> THE TASK: From the line with "The height and width of the screenshot is (133, 230)." to the line with "You are a computer-use", retype each line exactly as it stands in the records below, but skip the pictures.

> EXERCISE INPUT:
※

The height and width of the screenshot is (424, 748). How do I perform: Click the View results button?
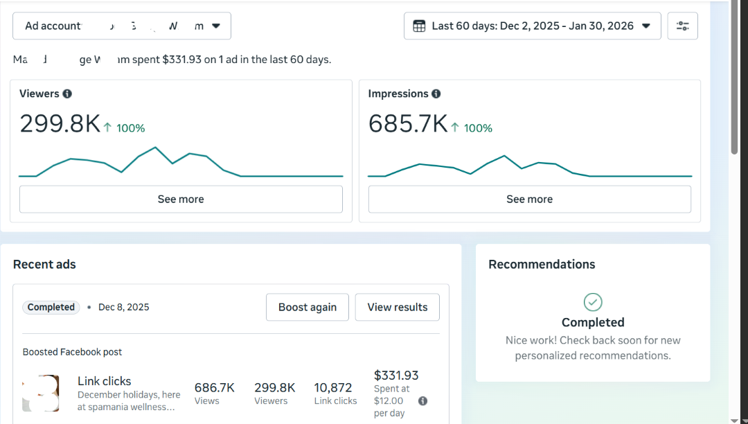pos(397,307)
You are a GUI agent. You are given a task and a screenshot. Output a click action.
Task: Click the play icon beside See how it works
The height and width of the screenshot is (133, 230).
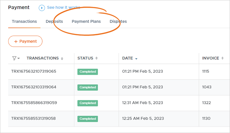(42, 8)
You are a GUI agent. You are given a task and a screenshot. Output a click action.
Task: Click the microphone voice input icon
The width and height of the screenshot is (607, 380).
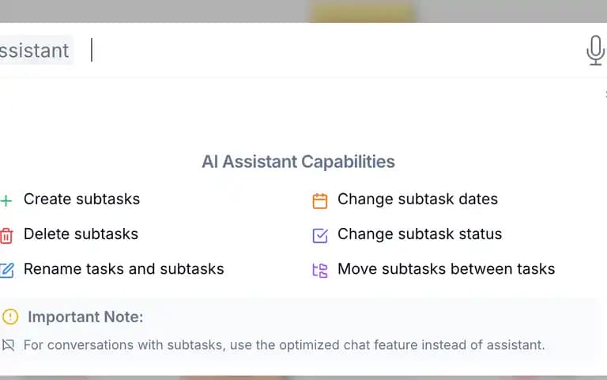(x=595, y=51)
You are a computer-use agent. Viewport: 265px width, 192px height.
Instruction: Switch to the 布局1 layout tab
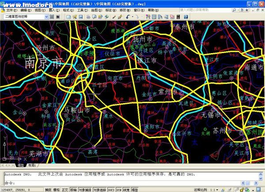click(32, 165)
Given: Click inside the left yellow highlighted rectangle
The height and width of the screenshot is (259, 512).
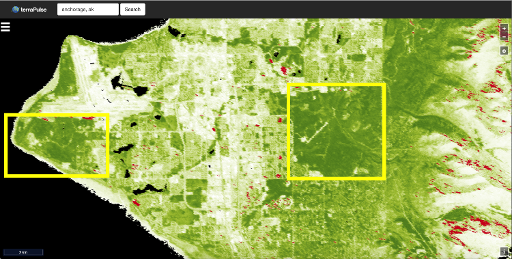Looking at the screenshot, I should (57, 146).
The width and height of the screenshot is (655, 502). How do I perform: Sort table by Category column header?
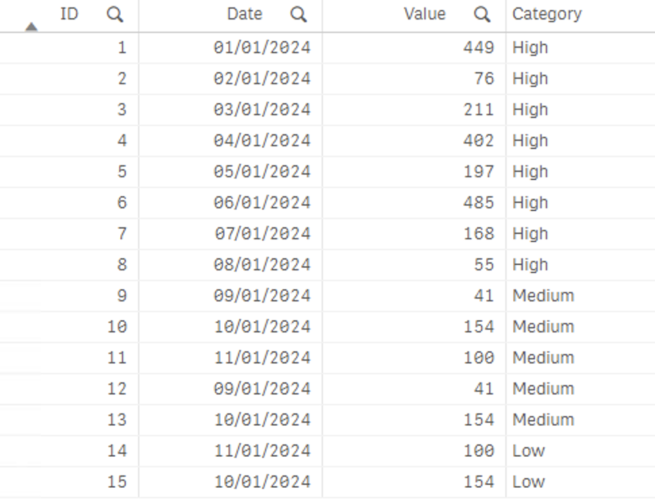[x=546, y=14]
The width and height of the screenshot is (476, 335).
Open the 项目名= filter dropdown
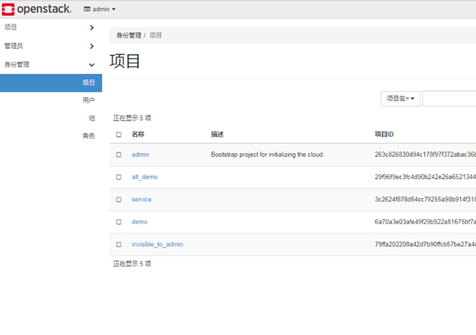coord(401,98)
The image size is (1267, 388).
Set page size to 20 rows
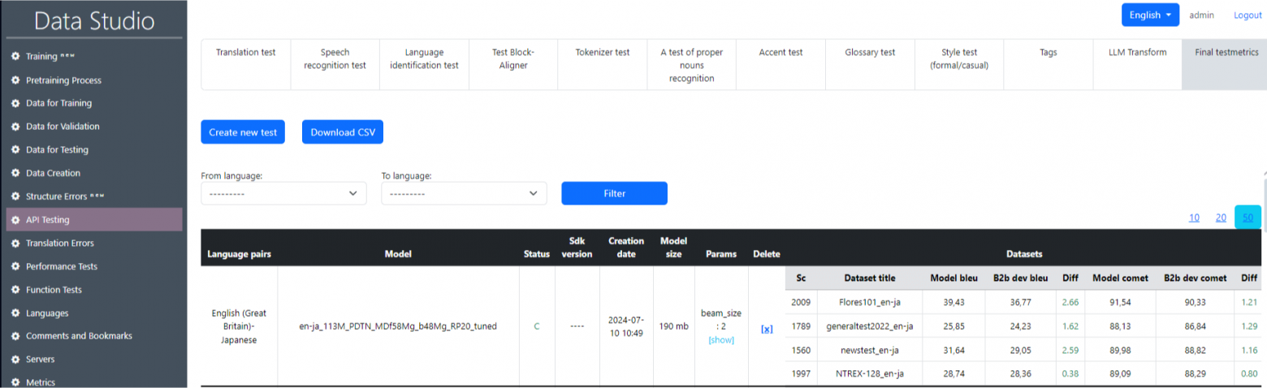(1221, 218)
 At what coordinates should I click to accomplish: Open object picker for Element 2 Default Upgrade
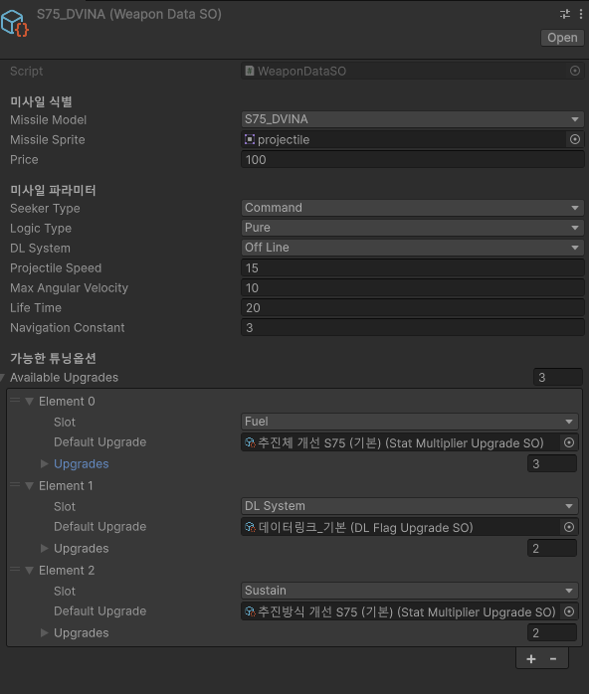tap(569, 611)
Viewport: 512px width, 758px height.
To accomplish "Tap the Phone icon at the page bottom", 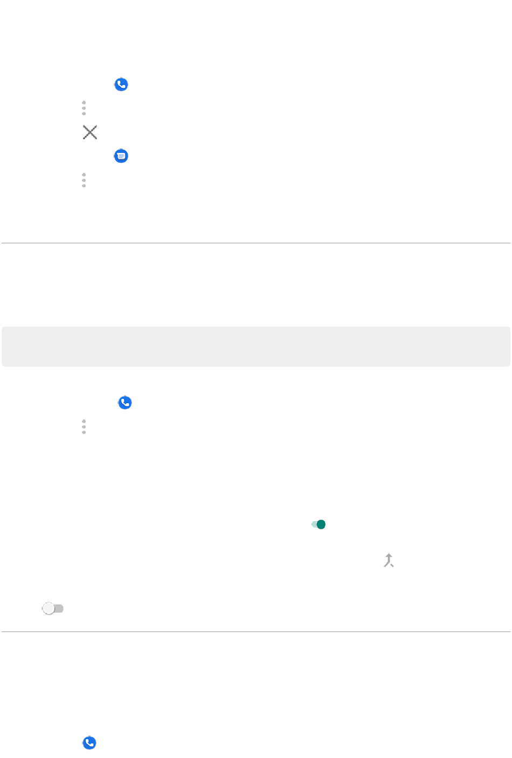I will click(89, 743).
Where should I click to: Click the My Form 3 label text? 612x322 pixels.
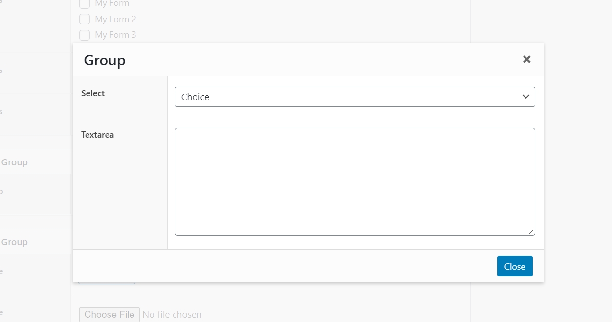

※

> TASK ANSWER:
The height and width of the screenshot is (133, 230).
(42, 8)
You are a GUI agent. You are given a task and a screenshot. Output a click action.
Task: Click the microphone voice input icon
The width and height of the screenshot is (607, 380).
(x=595, y=51)
You are a computer-use agent. Viewport: 265px width, 192px height.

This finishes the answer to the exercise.